(Excerpt provided):
Being a pal isn't gonna be easy.

( mellow theme playing )

Excuse me.

I wonder if it's possible for
me to cash a traveler's check?

Oh, yes, sir.

I see you didn't leave
home without them.

( chuckles )

Uh... Walter Perry.

Okay.

Uh, $50 bill okay?

WALTER: It's fine.

There you go. Thank you.

( dramatic theme playing )

Uh-uh-uh-uh-uh.

Don't shake your
Christmas present.

I don't want you to
spoil the surprise.

Ha-ha.

( thinking ): Surprise?

I'll bet it's gonna be another
one of those blue ties.

What can it be
this year, darling?

( laughs ): Oh,
no, I'm not telling.

( thinking ): I was gonna get
you a monogrammed shirt,

but I forgot your name.

Don't peek at your present
while I'm in there, okay?

Oh, no. Ha-ha.

( thinking ): Another bottle
of that cheap perfume:

Oriental Wind.

The only perfume that
comes with a bowl of rice.

Well... here it comes.

( Paul gargling loudly )

And now.

( loudly blowing nose )

A little louder,
they'd abandon ship.

( blowing nose loudly )

It's all yours, darling.

Ha-ha. Thanks, sweetheart.

Ha-ha.

( door closes )

( thinking ): But please,
just this once, don't sing.

AUDREY: ♪ Mi, mi,
mi, Mi, mi, mi, mi ♪

♪ Mi-i-i-i-i-i-i ♪

If we weren't at sea, a
moose would answer.

Don't look.

You know what
she's gonna look like.

( door opens )

( yawns )

I told you not to look.

I can't take any more of this.

But she's got to be the
one to ask for the divorce.

(Data provided):
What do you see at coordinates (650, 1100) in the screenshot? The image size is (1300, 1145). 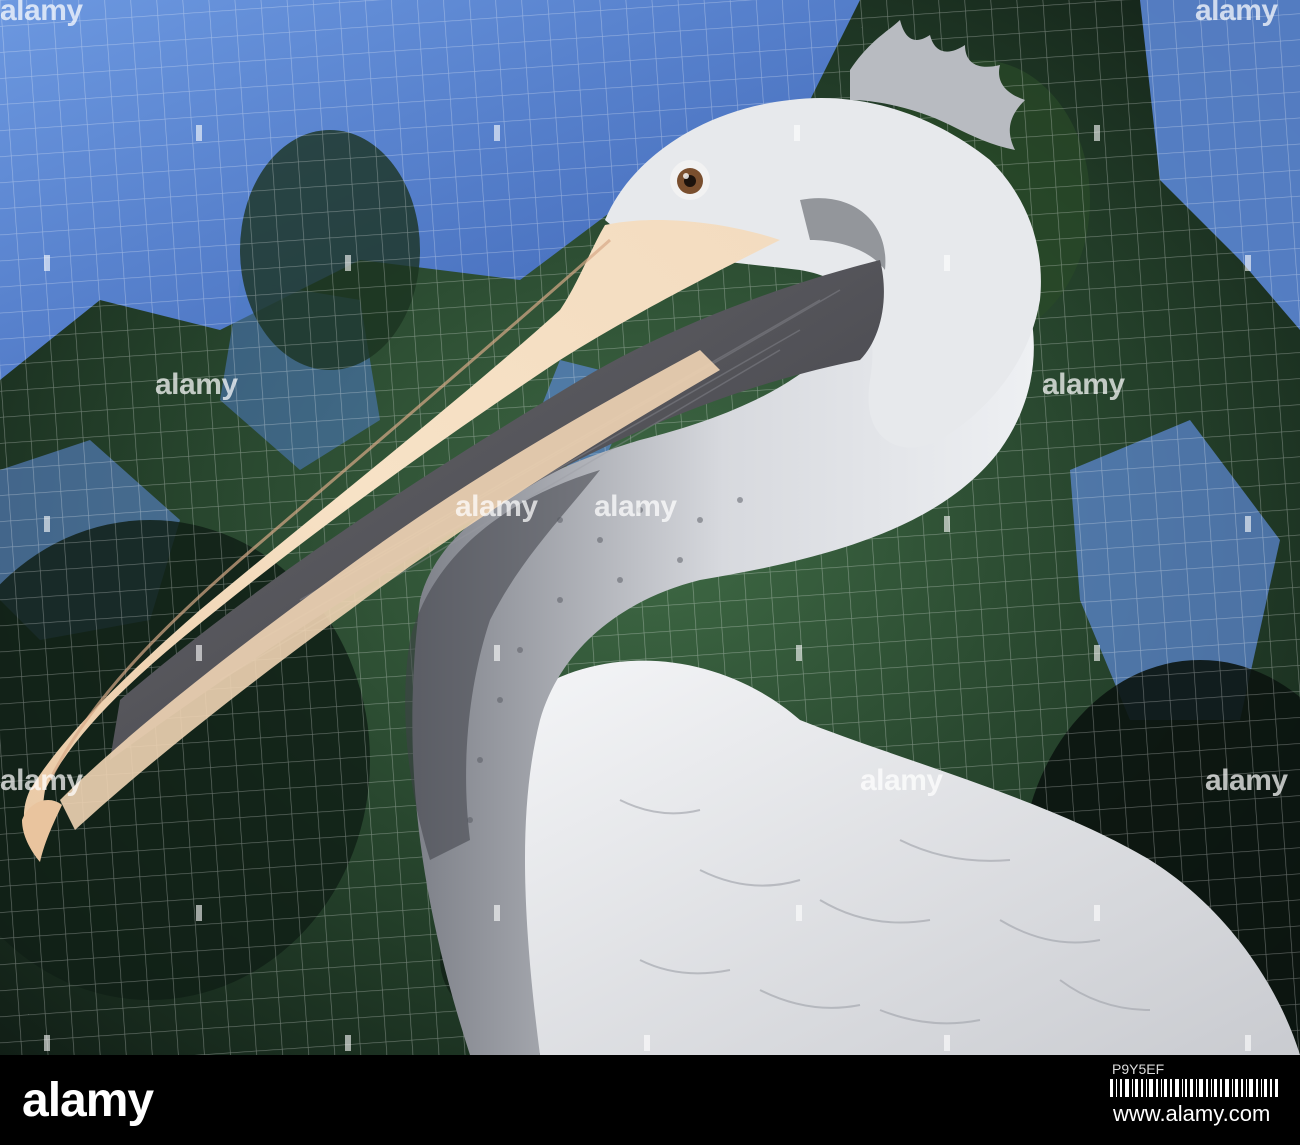 I see `footer-bar: alamy P9Y5EF www.alamy.com` at bounding box center [650, 1100].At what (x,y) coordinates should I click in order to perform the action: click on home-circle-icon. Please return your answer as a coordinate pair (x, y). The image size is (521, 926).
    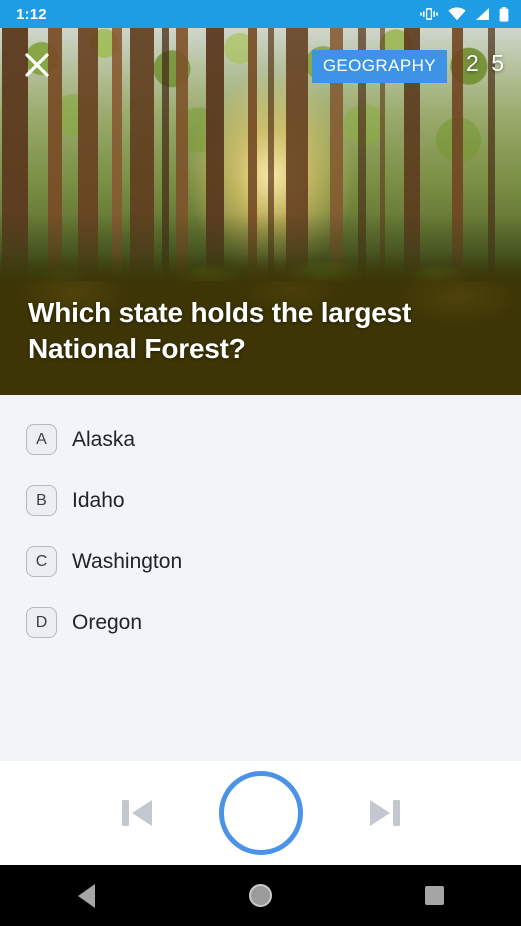
    Looking at the image, I should click on (260, 896).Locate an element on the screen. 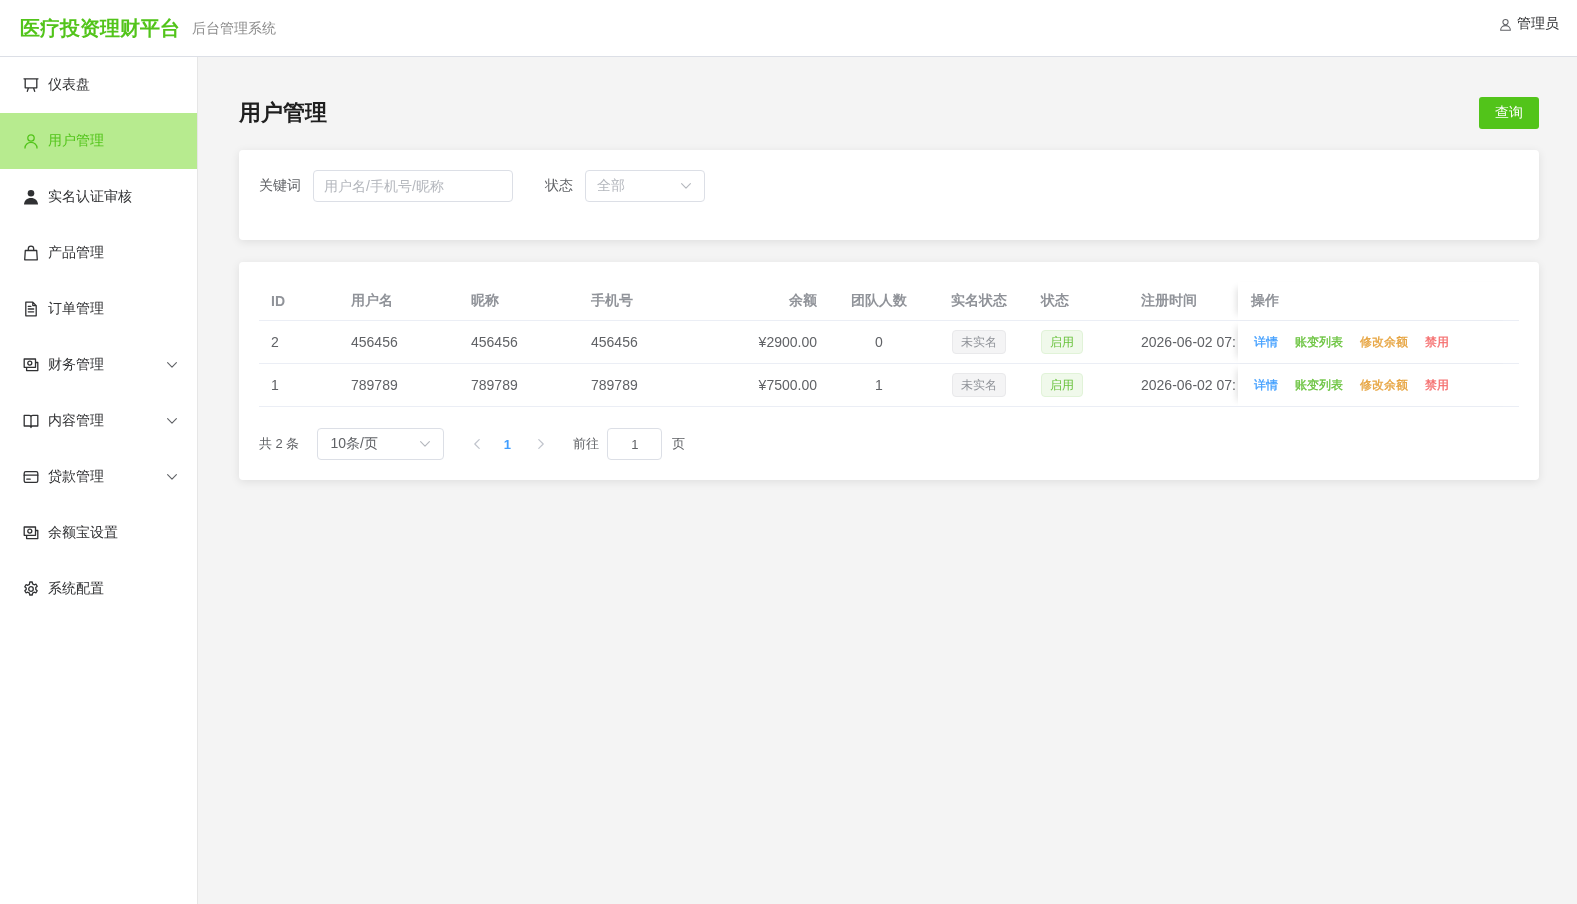 The width and height of the screenshot is (1577, 904). shopping-bag-icon is located at coordinates (31, 253).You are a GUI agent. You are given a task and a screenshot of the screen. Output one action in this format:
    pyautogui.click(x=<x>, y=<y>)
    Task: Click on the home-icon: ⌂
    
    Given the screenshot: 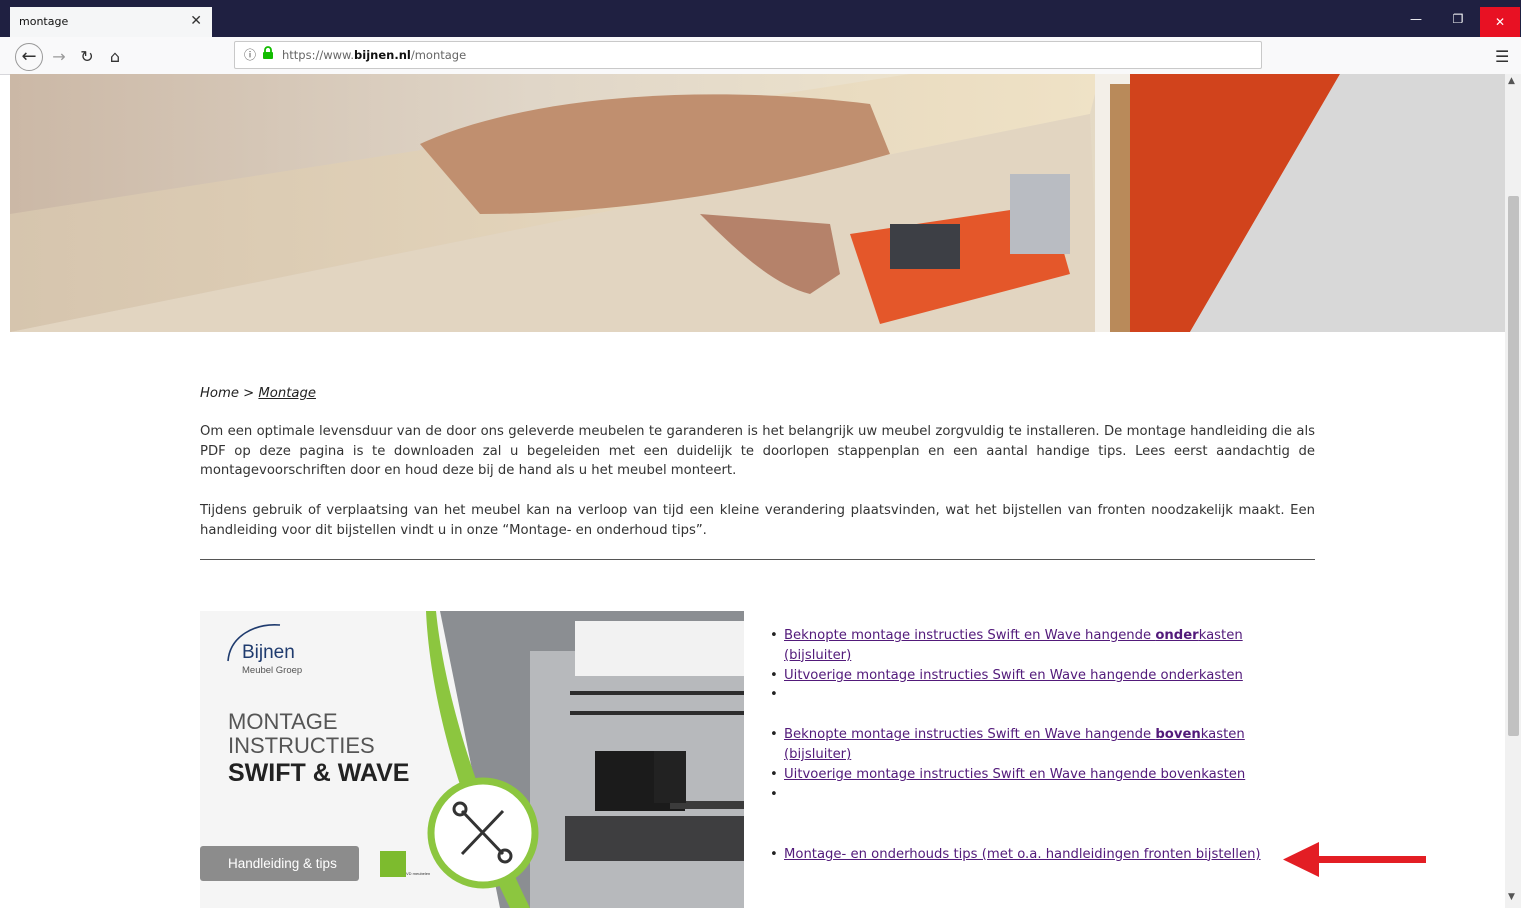 What is the action you would take?
    pyautogui.click(x=115, y=57)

(Instruction):
In the script excerpt, what is the name of the perfume that is expected as a Christmas present? Rely only on the script excerpt, not on the records.

(Answer section):
Oriental Wind